The shops on a cruise ship are duty free and only open when the ship is in international waters. Purchasing liquor in the ships’ duty-free shop is a great way to save money on your favorite spirits. The prices are very competitive for example a one-liter bottle of Absolute vodka goes for $9.99. If you are lucky enough to have onboard credit you can apply those credits towards your purchases. Keep in mind, that the ship will hold it until the last night of the cruise.
Purchasing liquor in port can save you a lot of money. In fact, when we were in Puerto Vallarta, there was a Sam’s Club near the docks that we went into and bought our favorite tequila (yes, they do have Sam’s Club and Wal-Mart’s in Mexico). In the States we pay $45 a bottle in Mexico we paid $16. The dollar is very strong in Mexico right now, about 12 pesos to 1 dollar. We took advantage of that and loaded up. However, keep in mind that we live in Los Angeles so all we had to do is load it in our car for the drive home. If you were flying, it would be nearly impossible because you would have to pack it in your checked luggage. Tequila soaked clothes, anyone? Just know that the ship will hold the liquor until the last night of the cruise.
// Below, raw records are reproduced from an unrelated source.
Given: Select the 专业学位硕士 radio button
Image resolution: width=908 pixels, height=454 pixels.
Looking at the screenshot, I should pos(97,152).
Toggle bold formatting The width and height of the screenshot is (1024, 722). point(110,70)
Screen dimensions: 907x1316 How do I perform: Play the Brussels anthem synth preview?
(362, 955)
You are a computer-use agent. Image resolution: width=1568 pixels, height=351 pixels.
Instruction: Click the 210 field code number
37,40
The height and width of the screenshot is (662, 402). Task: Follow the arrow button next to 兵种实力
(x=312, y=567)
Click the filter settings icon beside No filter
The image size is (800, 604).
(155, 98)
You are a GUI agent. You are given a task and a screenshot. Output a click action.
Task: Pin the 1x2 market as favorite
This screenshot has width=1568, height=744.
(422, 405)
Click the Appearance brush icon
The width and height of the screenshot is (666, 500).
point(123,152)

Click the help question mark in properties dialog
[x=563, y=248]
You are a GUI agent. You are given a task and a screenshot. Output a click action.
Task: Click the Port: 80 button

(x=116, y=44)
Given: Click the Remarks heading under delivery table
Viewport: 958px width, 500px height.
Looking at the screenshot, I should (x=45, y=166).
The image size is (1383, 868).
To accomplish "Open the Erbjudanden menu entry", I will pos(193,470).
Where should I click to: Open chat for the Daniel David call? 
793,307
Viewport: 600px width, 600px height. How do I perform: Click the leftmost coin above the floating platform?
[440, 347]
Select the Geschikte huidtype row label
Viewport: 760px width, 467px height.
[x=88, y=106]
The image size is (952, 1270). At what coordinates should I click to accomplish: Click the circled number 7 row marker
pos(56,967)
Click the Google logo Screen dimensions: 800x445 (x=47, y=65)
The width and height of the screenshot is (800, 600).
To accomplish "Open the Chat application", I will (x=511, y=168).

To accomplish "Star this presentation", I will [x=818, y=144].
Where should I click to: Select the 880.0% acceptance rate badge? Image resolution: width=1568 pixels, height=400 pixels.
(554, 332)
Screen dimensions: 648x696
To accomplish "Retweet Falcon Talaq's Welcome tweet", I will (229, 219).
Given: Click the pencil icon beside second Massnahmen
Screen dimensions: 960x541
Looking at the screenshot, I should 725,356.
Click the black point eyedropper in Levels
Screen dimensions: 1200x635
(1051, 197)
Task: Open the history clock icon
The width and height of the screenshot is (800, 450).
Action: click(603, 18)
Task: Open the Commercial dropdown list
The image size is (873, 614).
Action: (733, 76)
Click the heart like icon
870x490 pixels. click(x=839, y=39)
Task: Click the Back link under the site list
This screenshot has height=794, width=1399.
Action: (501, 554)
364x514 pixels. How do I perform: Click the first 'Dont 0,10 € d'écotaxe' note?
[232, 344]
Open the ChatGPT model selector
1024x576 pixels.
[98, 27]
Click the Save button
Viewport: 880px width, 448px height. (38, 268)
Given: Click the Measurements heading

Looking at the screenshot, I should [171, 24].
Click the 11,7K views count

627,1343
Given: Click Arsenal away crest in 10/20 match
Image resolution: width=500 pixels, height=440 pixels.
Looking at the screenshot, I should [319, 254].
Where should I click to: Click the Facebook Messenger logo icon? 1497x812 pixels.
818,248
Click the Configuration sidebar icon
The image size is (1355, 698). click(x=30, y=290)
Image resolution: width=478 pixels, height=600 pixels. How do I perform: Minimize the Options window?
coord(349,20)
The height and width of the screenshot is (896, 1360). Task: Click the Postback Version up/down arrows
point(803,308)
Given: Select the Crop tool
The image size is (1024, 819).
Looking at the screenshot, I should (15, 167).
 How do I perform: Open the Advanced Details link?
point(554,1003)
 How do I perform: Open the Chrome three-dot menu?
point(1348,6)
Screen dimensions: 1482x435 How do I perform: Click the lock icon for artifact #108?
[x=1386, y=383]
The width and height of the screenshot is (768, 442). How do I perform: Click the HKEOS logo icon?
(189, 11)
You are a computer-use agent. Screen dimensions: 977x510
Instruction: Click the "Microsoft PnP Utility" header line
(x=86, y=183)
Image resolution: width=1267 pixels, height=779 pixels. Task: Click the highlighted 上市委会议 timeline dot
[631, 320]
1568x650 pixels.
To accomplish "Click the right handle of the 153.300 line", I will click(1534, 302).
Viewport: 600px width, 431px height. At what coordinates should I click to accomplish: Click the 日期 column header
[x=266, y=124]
Lastly, you may think you can bootleg liquor on the day of embarkation but if you get caught the liquor, beer, or wine will be confiscated and the ship will hold it until the last night of the cruise. If it’s an opened bottle they will dump it without any compensation. Disney Cruise lines are the one exception. You are allowed to bring alcohol for consumption in cabins. Passengers (21 years of age and older) may bring onboard one unopened bottle of wine or Champagne or six bottles or cans of beer per person. The alcohol must be hand-carried in a day bag and/or carry-on luggage.
If you drink, it can be the most expensive part of your cruise. Plan wisely, and remember when you get home you get to enjoy all that bootlegged liquor, legally.